### [Selected passage]
*-*-*

The literature of dogs is as varied, complicated and (usually) rewarding as dogs themselves, and we’ve been writing about our friends for almost as long as we’ve been living with them. And they’ve been writing about us, often with terrifying insight.
One of the chapters in Dog’s Best Friend is devoted to how we’ve portrayed dogs in books over the centuries. The story begins with Homer and his flea-ridden Argos, but soon moves to John Caius, whose Of English Dogges, the Diversities, the Names, the Natures and the Properties of 1576 was the first book devoted entirely to canines (Caius, the same man whose name adorns a Cambridge college, found three main types of dogges: a currish kind (bad-tempered and angry), a gentle kind (used for hunting), and a homely kind (‘apt for sundry necessary uses’).
Here are four novels and one children’s book that I loved revisiting when I was writing my own book. My selection could have included many others - those wild Jack London adventures; or Paul Auster’s Timbuktu with the wondrous Mr Bones; or The Friend by Sigrid Nunez (in which the narrator loses her lover but inherits Apollo, her lover’s Great Dane).
Dogs have other literary roles beyond inspiration though. In 1936 John Steinbeck wrote to his agent Elizabeth Otis that his Mexican setter puppy (whom he called Toby, like many of his dogs) had been left alone one evening and had ‘made confetti of about half my manuscript book’. The book was Of Mice and Men. ‘It sets me back,’ Steinbeck reported. ‘There was no other draft. I was pretty mad but the poor little fellow may have been acting critically.’
Compiling this list I’ve surprised myself, finding that most of these books end on a lamentable note. But all of them get to the soul of a dog, and to their loyal and vulnerable hearts.

*-*-*

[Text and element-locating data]
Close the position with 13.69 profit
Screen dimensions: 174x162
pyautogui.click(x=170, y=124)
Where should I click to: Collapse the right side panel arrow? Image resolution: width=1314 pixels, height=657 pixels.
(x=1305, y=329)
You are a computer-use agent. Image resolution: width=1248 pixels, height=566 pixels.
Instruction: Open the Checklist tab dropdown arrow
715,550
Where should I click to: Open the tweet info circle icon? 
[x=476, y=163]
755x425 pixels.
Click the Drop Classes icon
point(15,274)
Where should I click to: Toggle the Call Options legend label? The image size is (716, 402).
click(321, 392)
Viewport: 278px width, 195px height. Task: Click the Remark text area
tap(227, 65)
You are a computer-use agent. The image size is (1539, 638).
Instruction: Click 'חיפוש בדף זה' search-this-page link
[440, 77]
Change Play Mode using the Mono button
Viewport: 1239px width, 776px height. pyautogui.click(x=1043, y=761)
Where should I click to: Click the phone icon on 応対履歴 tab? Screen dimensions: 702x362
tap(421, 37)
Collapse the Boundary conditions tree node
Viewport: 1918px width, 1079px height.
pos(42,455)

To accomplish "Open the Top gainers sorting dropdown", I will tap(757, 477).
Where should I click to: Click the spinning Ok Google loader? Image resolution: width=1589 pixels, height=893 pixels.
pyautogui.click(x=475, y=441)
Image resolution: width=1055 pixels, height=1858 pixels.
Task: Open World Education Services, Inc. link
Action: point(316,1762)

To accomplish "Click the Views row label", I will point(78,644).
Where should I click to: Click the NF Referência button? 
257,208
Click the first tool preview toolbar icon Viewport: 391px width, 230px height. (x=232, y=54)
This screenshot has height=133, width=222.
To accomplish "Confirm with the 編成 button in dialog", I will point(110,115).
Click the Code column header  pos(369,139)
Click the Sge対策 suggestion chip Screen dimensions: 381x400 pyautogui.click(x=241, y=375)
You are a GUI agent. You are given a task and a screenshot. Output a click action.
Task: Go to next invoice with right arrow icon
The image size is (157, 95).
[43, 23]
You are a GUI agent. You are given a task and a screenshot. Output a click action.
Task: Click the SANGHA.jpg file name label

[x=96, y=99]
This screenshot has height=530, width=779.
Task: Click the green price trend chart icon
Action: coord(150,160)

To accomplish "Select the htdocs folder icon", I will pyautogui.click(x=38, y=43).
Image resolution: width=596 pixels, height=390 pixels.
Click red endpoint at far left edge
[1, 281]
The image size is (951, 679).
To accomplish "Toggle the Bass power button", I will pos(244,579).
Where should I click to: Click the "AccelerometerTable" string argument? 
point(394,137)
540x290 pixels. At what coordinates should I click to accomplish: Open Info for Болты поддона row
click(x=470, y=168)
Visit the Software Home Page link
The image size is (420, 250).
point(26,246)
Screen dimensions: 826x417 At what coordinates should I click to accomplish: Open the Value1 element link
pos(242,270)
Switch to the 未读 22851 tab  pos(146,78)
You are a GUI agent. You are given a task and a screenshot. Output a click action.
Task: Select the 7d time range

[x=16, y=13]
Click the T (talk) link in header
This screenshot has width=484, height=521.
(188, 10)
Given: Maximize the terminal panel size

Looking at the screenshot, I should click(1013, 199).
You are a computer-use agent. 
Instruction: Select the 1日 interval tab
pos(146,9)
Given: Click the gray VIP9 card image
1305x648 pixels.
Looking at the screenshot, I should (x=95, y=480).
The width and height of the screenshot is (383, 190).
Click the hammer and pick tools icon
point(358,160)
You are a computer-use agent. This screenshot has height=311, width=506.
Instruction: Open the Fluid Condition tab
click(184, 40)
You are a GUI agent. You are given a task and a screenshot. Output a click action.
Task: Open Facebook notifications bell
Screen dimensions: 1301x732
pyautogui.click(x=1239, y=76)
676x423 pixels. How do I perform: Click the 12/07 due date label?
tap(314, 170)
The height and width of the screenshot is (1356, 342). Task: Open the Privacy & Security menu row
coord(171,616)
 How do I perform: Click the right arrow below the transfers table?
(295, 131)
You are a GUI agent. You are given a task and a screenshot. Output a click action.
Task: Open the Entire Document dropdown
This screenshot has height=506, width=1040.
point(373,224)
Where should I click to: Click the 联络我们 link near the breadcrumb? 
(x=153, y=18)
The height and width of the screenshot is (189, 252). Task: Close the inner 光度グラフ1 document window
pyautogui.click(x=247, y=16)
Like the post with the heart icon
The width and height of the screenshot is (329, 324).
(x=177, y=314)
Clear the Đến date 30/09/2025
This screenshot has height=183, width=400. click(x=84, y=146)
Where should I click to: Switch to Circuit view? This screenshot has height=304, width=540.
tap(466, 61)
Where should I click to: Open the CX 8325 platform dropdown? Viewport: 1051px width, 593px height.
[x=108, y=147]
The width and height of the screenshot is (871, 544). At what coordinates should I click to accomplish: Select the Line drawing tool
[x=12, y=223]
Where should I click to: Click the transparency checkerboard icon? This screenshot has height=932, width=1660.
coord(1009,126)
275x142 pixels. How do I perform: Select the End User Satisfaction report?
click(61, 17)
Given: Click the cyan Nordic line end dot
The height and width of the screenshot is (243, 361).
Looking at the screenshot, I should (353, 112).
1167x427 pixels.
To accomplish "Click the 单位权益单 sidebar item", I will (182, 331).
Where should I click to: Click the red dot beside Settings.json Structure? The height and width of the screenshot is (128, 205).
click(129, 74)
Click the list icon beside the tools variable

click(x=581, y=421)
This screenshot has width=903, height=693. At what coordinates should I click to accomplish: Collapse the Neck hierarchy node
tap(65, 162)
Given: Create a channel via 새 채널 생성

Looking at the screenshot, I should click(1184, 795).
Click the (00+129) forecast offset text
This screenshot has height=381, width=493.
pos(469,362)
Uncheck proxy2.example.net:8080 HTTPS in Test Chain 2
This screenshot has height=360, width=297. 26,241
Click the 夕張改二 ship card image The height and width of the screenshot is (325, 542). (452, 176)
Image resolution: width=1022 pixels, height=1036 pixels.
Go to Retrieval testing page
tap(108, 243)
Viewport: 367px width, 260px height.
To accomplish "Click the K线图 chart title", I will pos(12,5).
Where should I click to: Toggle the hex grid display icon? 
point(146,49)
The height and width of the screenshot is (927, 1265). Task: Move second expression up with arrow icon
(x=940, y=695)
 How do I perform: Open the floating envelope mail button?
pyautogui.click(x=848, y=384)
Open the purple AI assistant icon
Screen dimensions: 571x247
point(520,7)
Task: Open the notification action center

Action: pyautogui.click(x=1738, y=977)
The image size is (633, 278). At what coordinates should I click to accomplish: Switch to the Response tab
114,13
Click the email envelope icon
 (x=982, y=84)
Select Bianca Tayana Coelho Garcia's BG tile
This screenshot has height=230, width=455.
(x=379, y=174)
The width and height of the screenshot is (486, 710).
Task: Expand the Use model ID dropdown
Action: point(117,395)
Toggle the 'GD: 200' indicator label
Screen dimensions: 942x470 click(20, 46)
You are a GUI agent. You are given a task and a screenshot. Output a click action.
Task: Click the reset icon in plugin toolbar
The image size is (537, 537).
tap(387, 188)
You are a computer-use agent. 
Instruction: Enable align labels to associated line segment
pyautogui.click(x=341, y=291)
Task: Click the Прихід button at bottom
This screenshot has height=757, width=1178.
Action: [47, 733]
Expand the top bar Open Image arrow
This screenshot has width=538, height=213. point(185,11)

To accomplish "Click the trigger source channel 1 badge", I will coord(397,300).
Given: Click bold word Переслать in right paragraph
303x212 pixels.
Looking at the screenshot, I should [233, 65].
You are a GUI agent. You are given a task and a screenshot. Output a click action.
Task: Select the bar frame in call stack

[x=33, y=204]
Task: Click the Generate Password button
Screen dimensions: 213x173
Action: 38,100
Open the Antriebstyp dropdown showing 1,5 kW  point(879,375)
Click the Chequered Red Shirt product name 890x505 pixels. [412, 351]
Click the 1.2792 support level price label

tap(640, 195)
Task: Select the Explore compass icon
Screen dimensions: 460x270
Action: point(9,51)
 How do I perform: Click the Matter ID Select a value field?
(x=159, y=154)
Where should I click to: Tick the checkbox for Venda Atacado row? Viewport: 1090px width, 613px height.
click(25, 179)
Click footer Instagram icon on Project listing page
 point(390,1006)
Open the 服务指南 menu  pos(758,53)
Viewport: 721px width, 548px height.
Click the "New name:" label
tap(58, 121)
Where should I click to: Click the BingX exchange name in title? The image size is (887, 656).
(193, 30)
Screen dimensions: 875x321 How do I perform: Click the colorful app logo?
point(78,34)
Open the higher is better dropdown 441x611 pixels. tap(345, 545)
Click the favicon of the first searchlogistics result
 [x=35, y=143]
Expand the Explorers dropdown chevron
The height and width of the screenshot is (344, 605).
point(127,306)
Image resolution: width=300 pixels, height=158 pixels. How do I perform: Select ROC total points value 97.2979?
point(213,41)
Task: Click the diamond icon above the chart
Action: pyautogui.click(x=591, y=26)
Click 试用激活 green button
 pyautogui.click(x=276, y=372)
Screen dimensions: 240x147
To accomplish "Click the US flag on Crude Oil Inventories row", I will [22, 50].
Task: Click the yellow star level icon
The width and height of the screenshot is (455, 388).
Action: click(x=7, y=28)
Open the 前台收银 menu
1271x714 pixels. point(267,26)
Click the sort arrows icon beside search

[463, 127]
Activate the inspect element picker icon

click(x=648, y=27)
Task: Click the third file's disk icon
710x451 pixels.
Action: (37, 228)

*-*-*

### [Instruction 1]
In the passage on dogs in literature, what name did John Steinbeck give his Mexican setter puppy?
### [Instruction 2]
Reproduce word for word the part of the passage on dogs in literature from "The literature of" to "sundry necessary uses’).".
### [Instruction 3]
Pick up the passage on dogs in literature after its final sentence and keep writing it.

### [Task result 1]
Toby

### [Task result 2]
The literature of dogs is as varied, complicated and (usually) rewarding as dogs themselves, and we’ve been writing about our friends for almost as long as we’ve been living with them. And they’ve been writing about us, often with terrifying insight.
One of the chapters in Dog’s Best Friend is devoted to how we’ve portrayed dogs in books over the centuries. The story begins with Homer and his flea-ridden Argos, but soon moves to John Caius, whose Of English Dogges, the Diversities, the Names, the Natures and the Properties of 1576 was the first book devoted entirely to canines (Caius, the same man whose name adorns a Cambridge college, found three main types of dogges: a currish kind (bad-tempered and angry), a gentle kind (used for hunting), and a homely kind (‘apt for sundry necessary uses’).

### [Task result 3]
Flush by Virginia Woolf
Woolf’s relationship with dogs was complex, full and earthy. One of her first published works was her obituary of her family dog Shag, whom she considered convivially bound for the finer things in life: ‘I can see him smoking a cigar at the bow window of his club,’ she wrote of Shag in a friend’s journal aged 22, ‘his legs extended comfortably, whilst he discusses the latest news on the Stock Exchange with a companion’.
Woolf used one of her later dogs as a - should we be surprised? - hot literary device. The dog, a mixed-breed called Grizzle, was fond of Vita Sackville-West, as of course was Virginia. ‘These shabby mongrels are always the most loving, warm-hearted creatures,’ Woolf wrote, anticipating a reunion with her lover. ‘Grizzle and Virginia will rush down to meet you – they will lick you all over.’ And Vita replied, ‘This will be my last letter. The next thing you know of me will be that I walk in and fondle Grizzle.’ (Leonard, the screens!)
Flush was Woolf’s ‘biography’ of Elizabeth Barrett’s cocker spaniel. A jeu d’esprit after writing The Waves, it’s a delightful account of a dog’s ability to transform a single life. Woolf uses Flush to write about the Barrett–Browning courtship, not least the couple’s elopement to Italy. And when Flush gets kidnapped from Wimpole Street to live in a dive in Whitechapel, it’s a smart way for the author to consider class divisions and social inequality (‘a Woolf in dog’s clothing’ as one critic observed.) But Flush has also been read as feminist allegory, a strong, searching figure in a teeming city, particularly happy when uncooped, roaming Oxford Street and elsewhere, alive to the world.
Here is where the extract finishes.